So-called prime office rents may drop 40 percent by 2010 from the peak in the second quarter of this year, while rates for retail space could fall 15 percent by 2010, Goldman analysts Leslie Yee and Paul Lian said in a report today. The analysts cut their share-price forecasts for the city’s developers by as much as 46 percent and lowered targets for property trusts by as much as 49 percent.

Singapore’s economy slid into recession for the first time since 2002 as the widening financial crisis hurts global growth and demand for exports. The recession has already weighed on the island’s home prices, which fell in the third quarter for the first time in more than four years.

“As we look for physical prices to be weak across all segments of Singapore property at least until end-2009, we remain negative on Singapore developers,” the analysts wrote in the report. “We recommend avoiding Singapore developers for the next six to nine months at least.”

CapitaLand, the nation’s largest developer, fell as much as 12 percent to S$2.53 and traded at S$2.62 as of 9:20 a.m., taking its 2008 drop to 58 percent. Keppel Land Ltd., the third biggest, lost as much as 10 percent to S$1.80. Goldman cut its share-price estimates for the companies by 37 percent and 46 percent, respectively.

Recession

Singapore’s economy will probably grow 3 percent in 2008 from a year earlier, slower than an earlier estimate of as much as 5 percent, the trade ministry said on Oct. 10. Gross domestic product declined 0.5 percent last quarter from a year earlier, sending the economy into a recession.

The FTSE Straits Times Real Estate Index, a gauge of 34 Singapore property stocks, has dropped 56 percent this year, outpacing the 44 percent loss in the benchmark Straits Times Index, on concern a widening financial crisis will hurt expansion among financial companies.

The world’s largest banks and securities firms have already reported $647 billion of write-downs and credit losses, according to data tracked by Bloomberg.

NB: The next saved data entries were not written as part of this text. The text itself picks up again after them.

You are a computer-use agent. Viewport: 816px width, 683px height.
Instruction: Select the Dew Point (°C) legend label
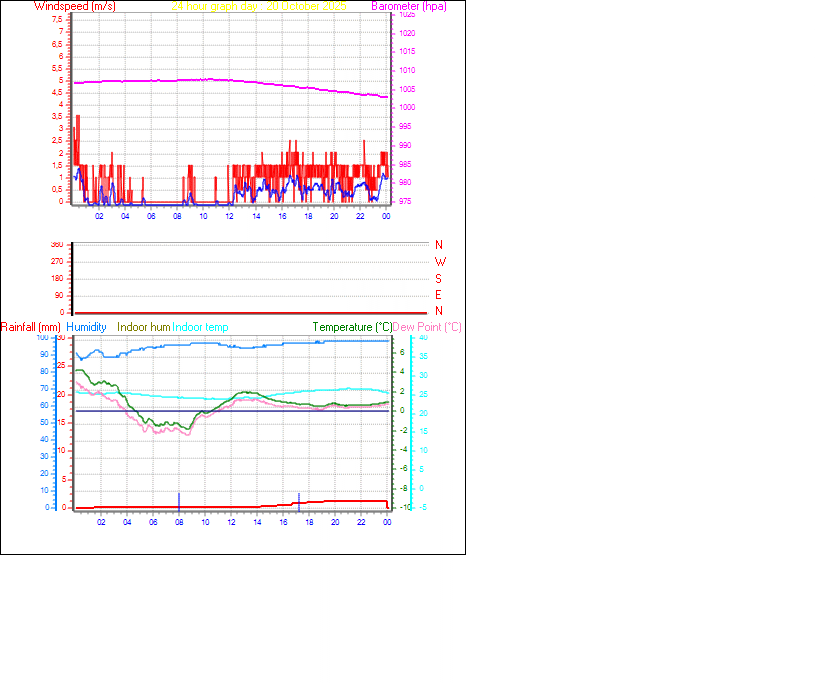(426, 327)
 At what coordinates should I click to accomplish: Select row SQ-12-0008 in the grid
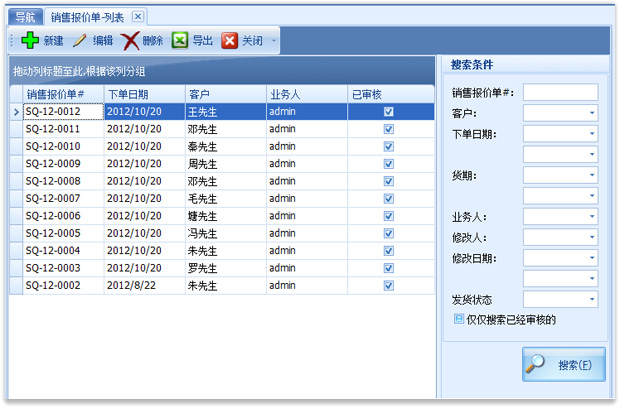click(62, 181)
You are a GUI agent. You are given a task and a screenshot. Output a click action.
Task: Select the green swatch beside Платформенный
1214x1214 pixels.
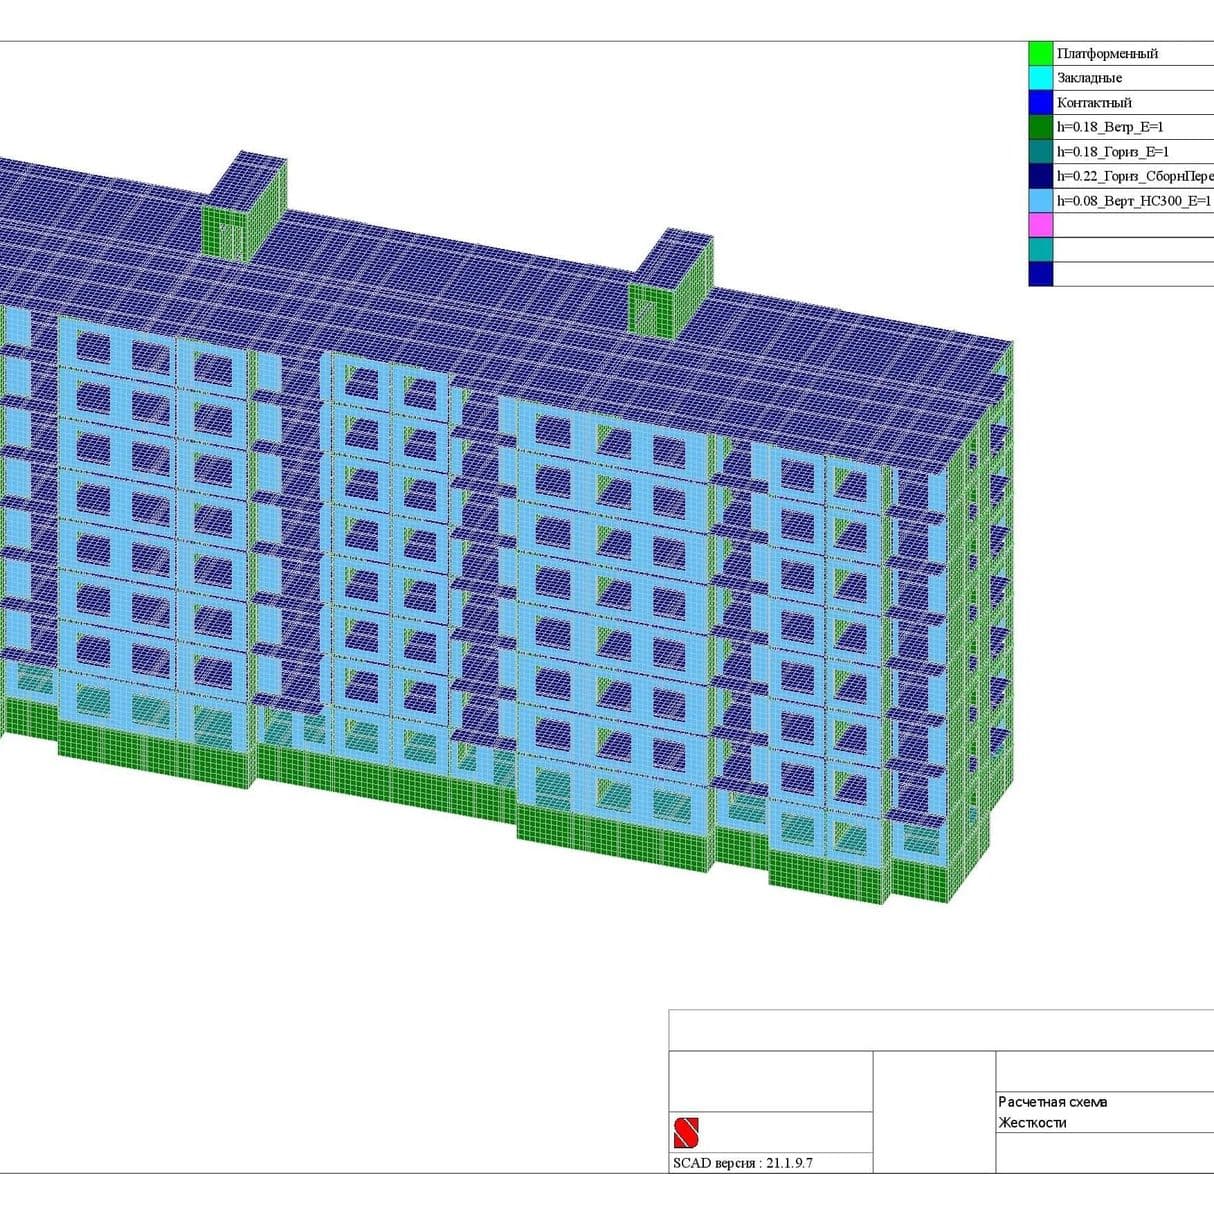(x=1041, y=53)
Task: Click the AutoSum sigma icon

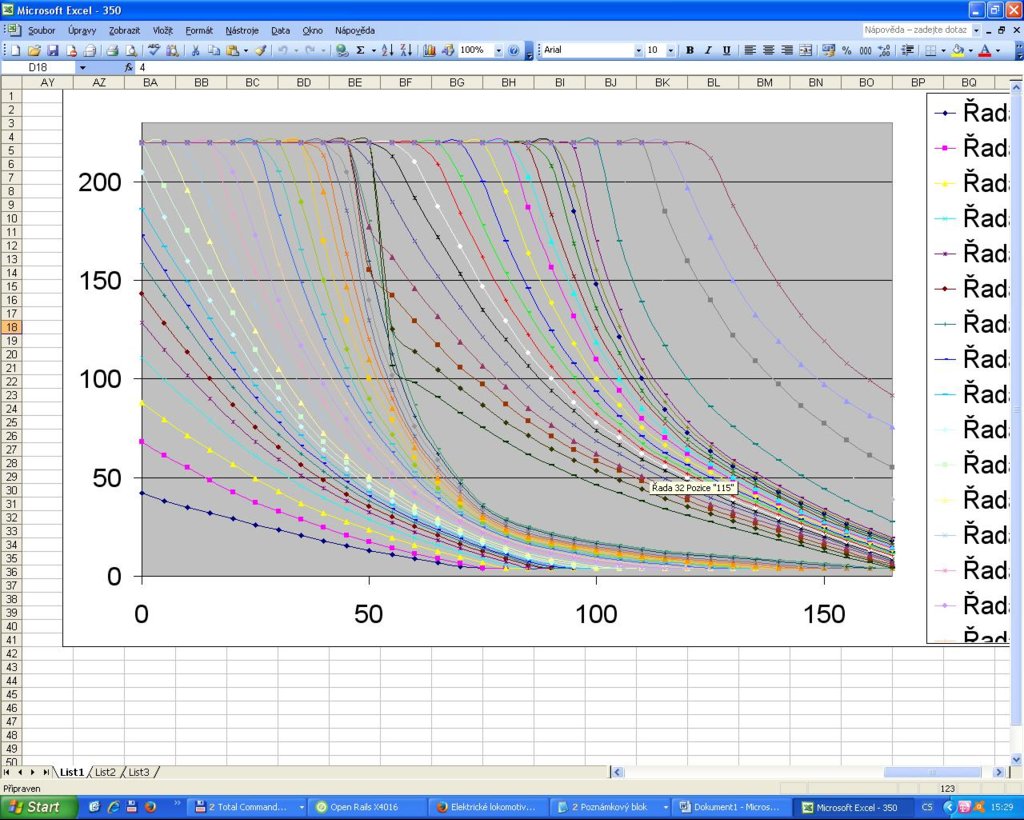Action: click(x=360, y=50)
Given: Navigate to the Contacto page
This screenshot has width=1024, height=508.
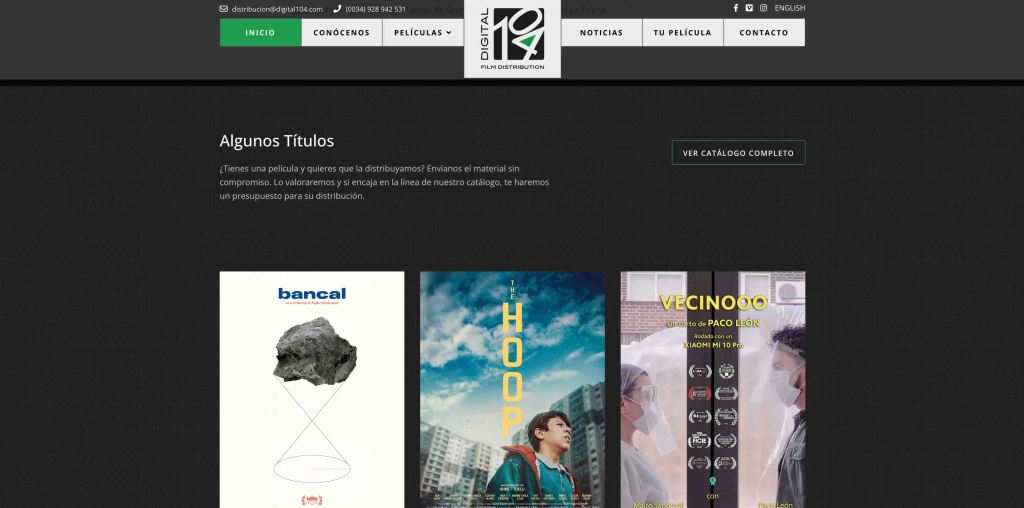Looking at the screenshot, I should [x=763, y=32].
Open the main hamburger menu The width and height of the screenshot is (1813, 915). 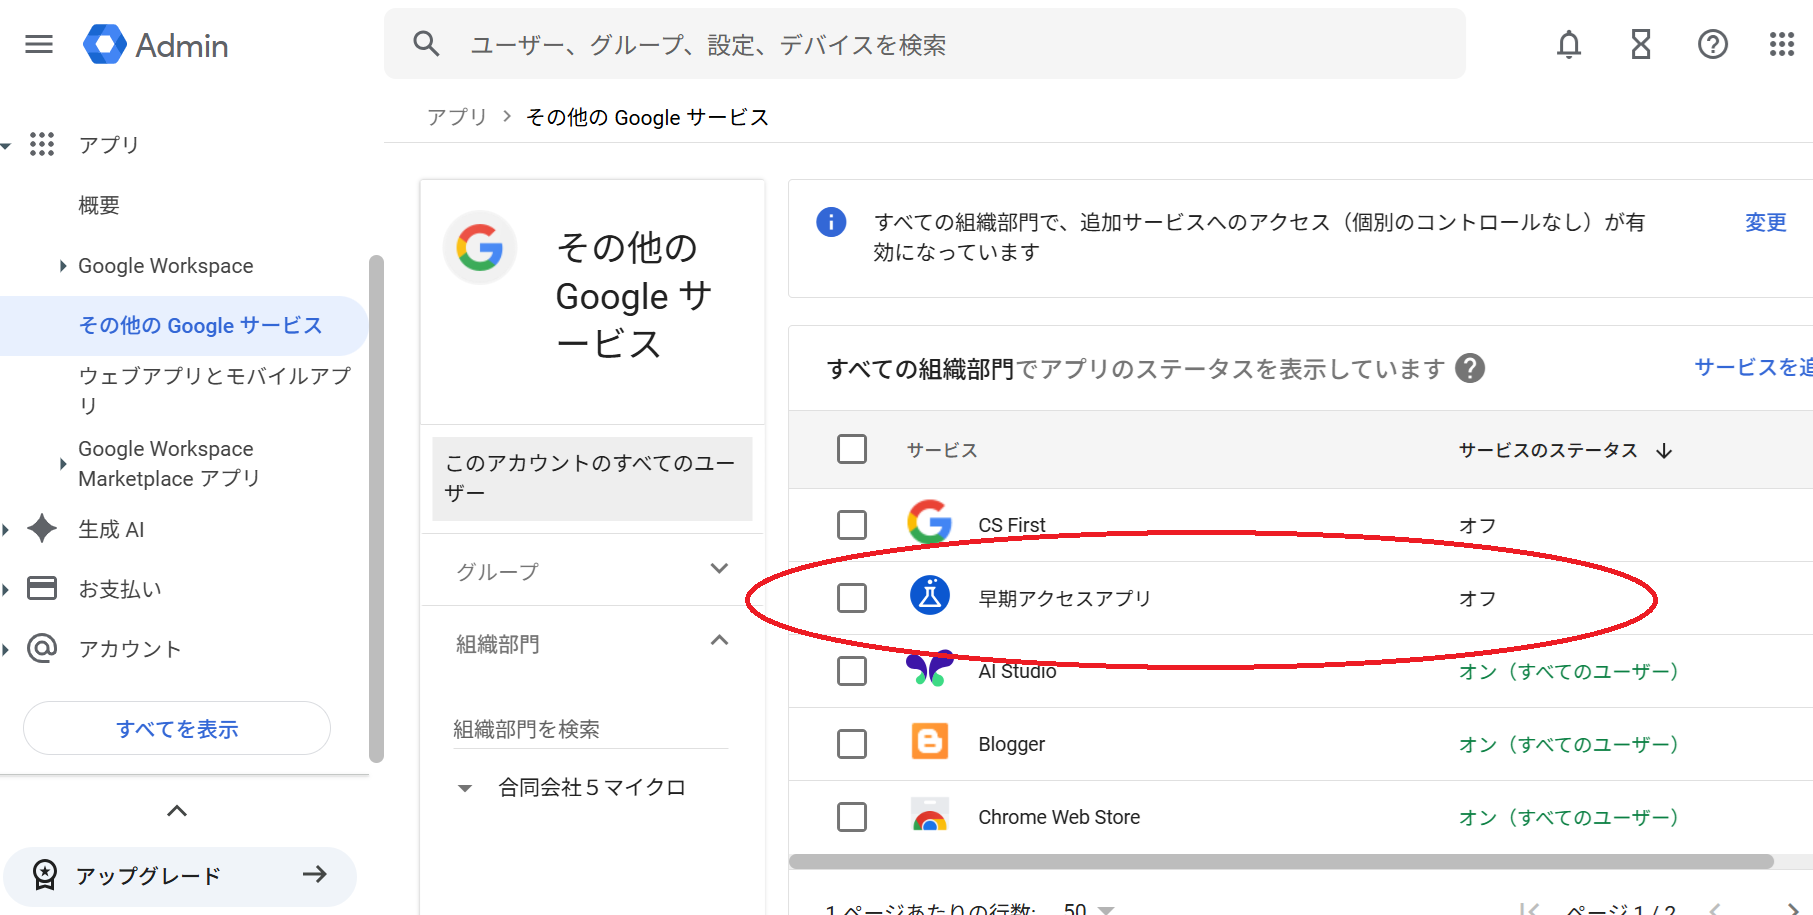(x=39, y=45)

Office rents peaked last quarter at about S$18.80 a square foot a month for so-called Grade A rents as vacancy climbed 1.2 percent, CB Richard Ellis Group Inc. said in an Oct. 2 report. Prime rents were also little changed at S$16.10, the broker said.

Rents may start falling amid increasing supply, Goldman Sachs said. The Marina Bay Financial Centre, which is being developed by Keppel Land, Hong Kong billionaire Li Ka-shing’s Cheung Kong Holdings Ltd. and Hongkong Land Holdings Ltd., will be completed in 2010 and will be the city’s biggest downtown property development in a decade.

apitaCommercial Trust, an office landlord partly owned by CapitaLand, fell as much as 13 percent to S$1.02 after Goldman cut its share-price estimate by 39 percent. K-REIT Asia, the property trust partly owned by Keppel Land Ltd., fell as much as 4.9 percent to 77 Singapore cents. The brokerage cut its rating on the shares to “neutral” from “buy,” and slashed its share-price target by 49 percent.